Grant, J.(after stating the facts). Aside from the deeds executed by the defendant to the plaintiff, and by the plaintiff to his brother, and the land contract, the transactions between all the parties rest entirely in parol. *505The instruments themselves are consistent only with an absolute sale. The value of plaintiff’s interest as a stockholder in the tangible assets of the corporation at the time he transferred his stock was about $2,000. Plaintiff and defendant were both business men, and understood the nature and effect of the deeds which were given and received. For nearly six years plaintiff was in possession of the property, dealing with it as his own, and finally conveying the title thereto by warranty deed. The deed of the lots by plaintiff to his brother, and on the same day a reconveyance of these same lots to plaintiff and his wife, as tenants by the entirety, is very nearly conclusive that the deeds from defendant to plaintiff and from plaintiff to his brother were not intended as mortgages. If, however, it be conceded that the testimony in his behalf was sufficient to raise a doubt as to whether the deeds were in fact mortgages, still it must be held that plaintiff is not entitled to a reversal of the judgment. Under his own theory, he was a mortgagee in possession, under a conveyance upon its face a warranty deed. For nearly six years he controlled the land, leased it,, conveyed it, and received the rents and profits. Even if he could maintain a suit at law, it was his legal- duty to account for the rents and profits he had received from the use of the property, and to place the defendant in statu quo.
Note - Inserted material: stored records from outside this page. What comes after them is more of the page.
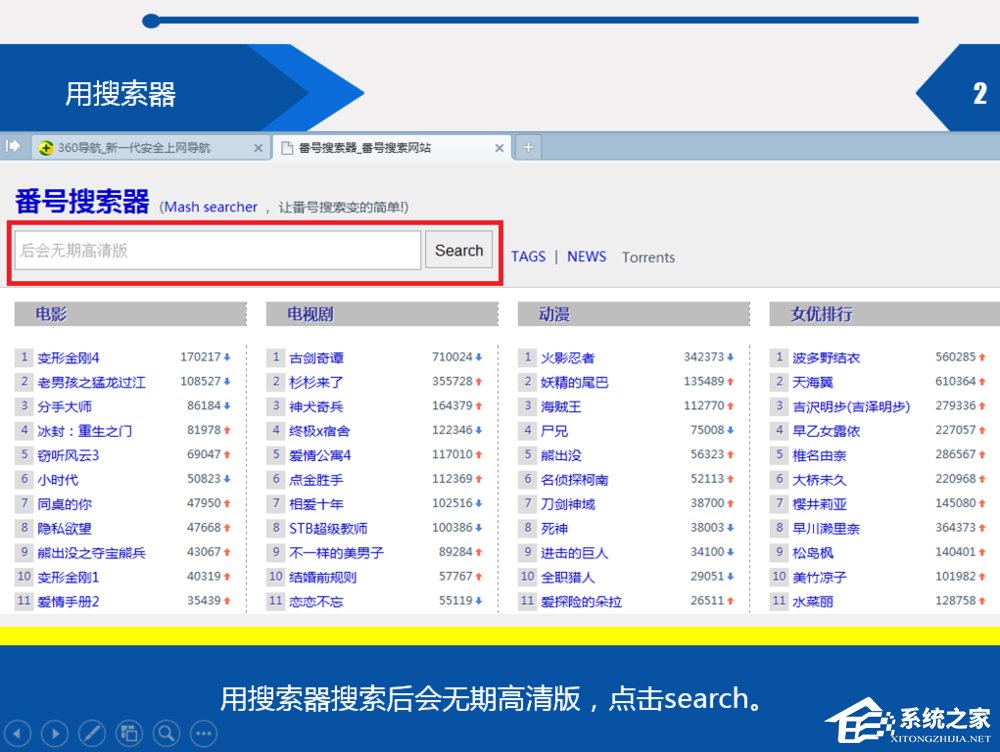Click the progress bar at the top
Viewport: 1000px width, 752px height.
[530, 20]
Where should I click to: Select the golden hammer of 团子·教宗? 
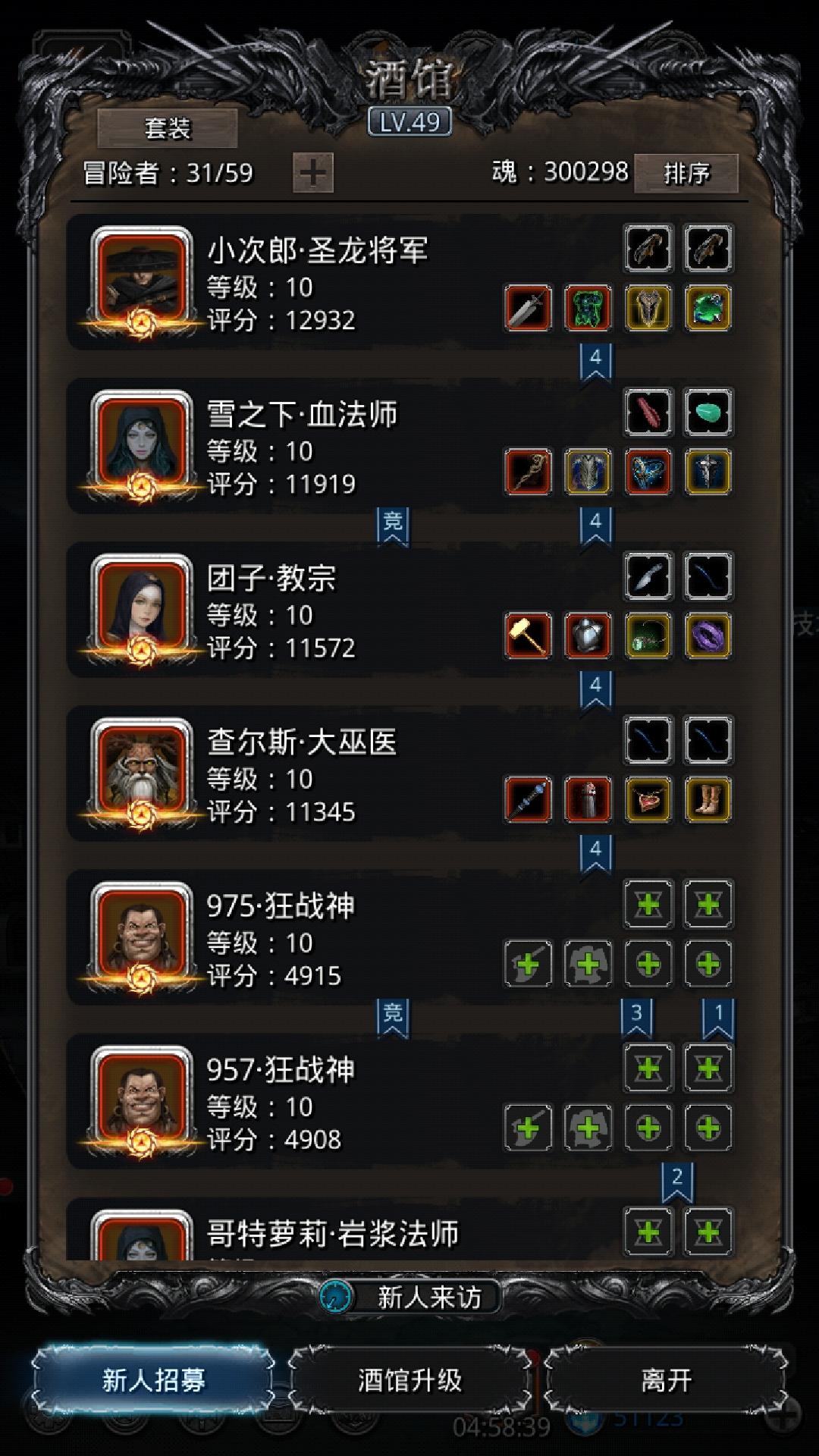pos(528,635)
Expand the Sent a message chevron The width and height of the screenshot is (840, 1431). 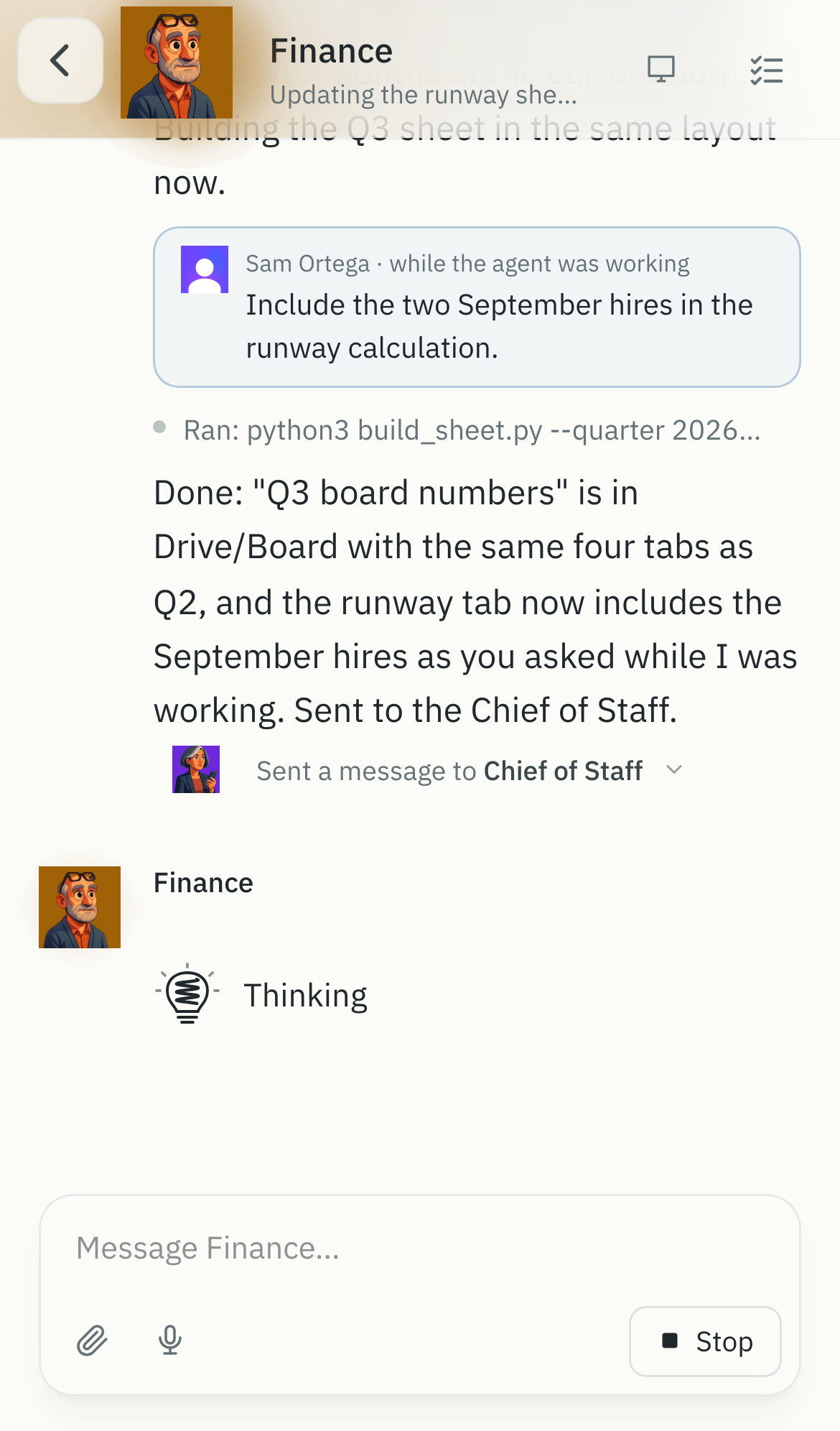pyautogui.click(x=674, y=770)
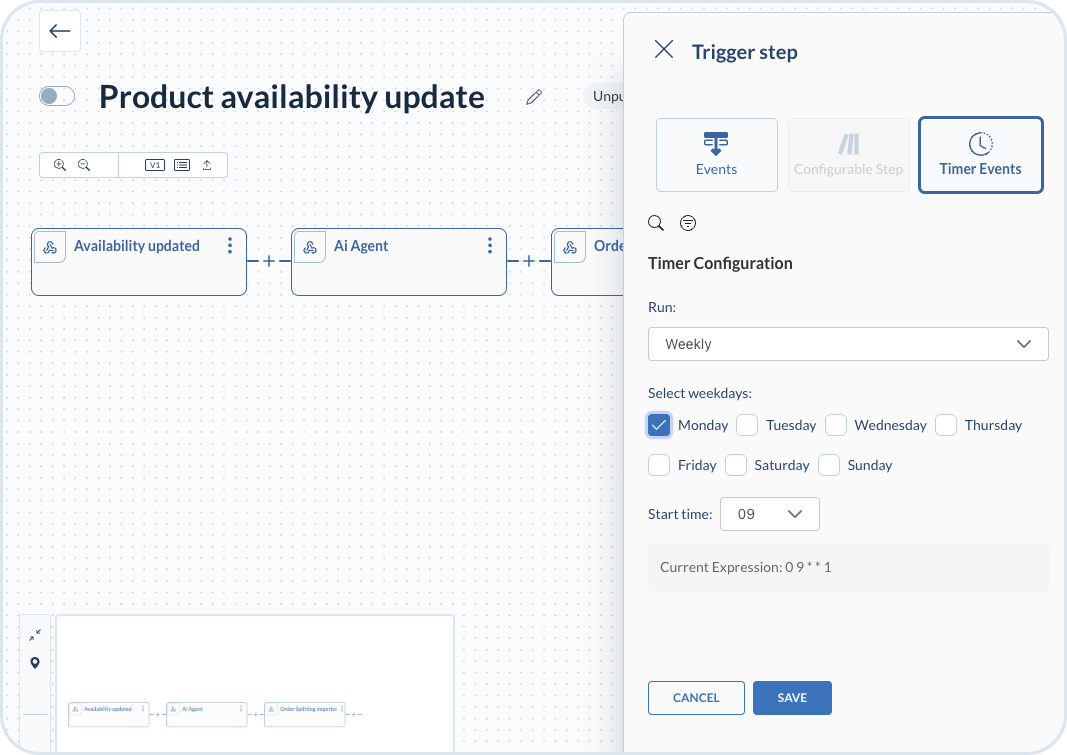Click the zoom in magnifier icon
1067x755 pixels.
pyautogui.click(x=60, y=165)
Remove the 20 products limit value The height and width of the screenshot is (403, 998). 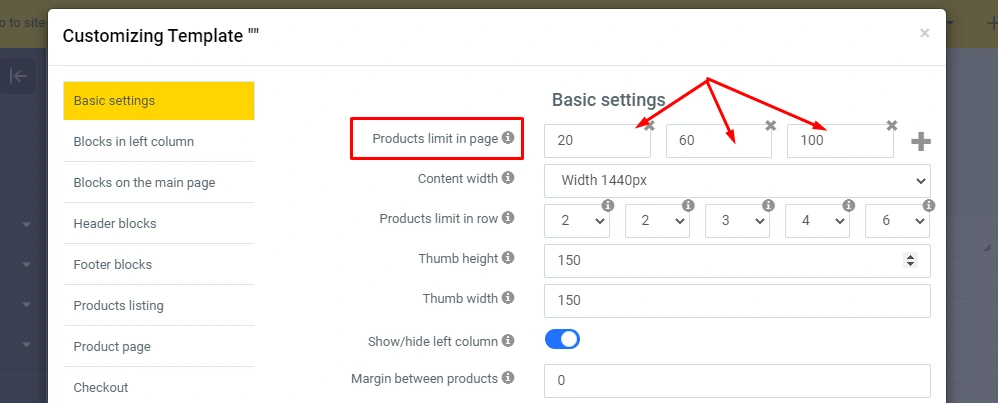coord(649,126)
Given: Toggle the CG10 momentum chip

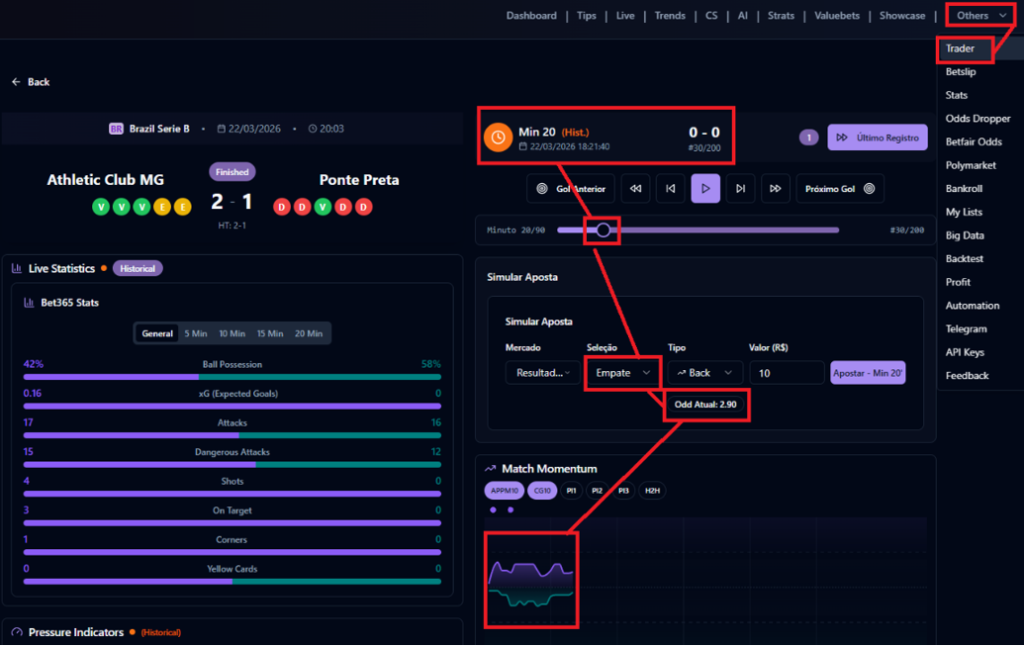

There is no testimony to show how much he received, or how much he expended.
A deed conveys the legal, title to the grantee. When either party claims that it was, in effect, a mortgage, the usual remedy is by bill in equity to have it so declared. This is the proper remedy, especially in a case where there must be an accounting for rents and profits. It is true that the question may sometimes arise in a suit at law, as where the grantor sues the grantee for the purchase price. Kellogg v. Northrup, 115 Mich. 327 (73 N. W. 230). No such case is presented by this record.
The direction of the circuit judge was correct.
Judgment affirmed.
*506Hooker, C. J., Moore and Montgomery, JJ., concurred with Grant, J. Carpenter, J., concurred in the result.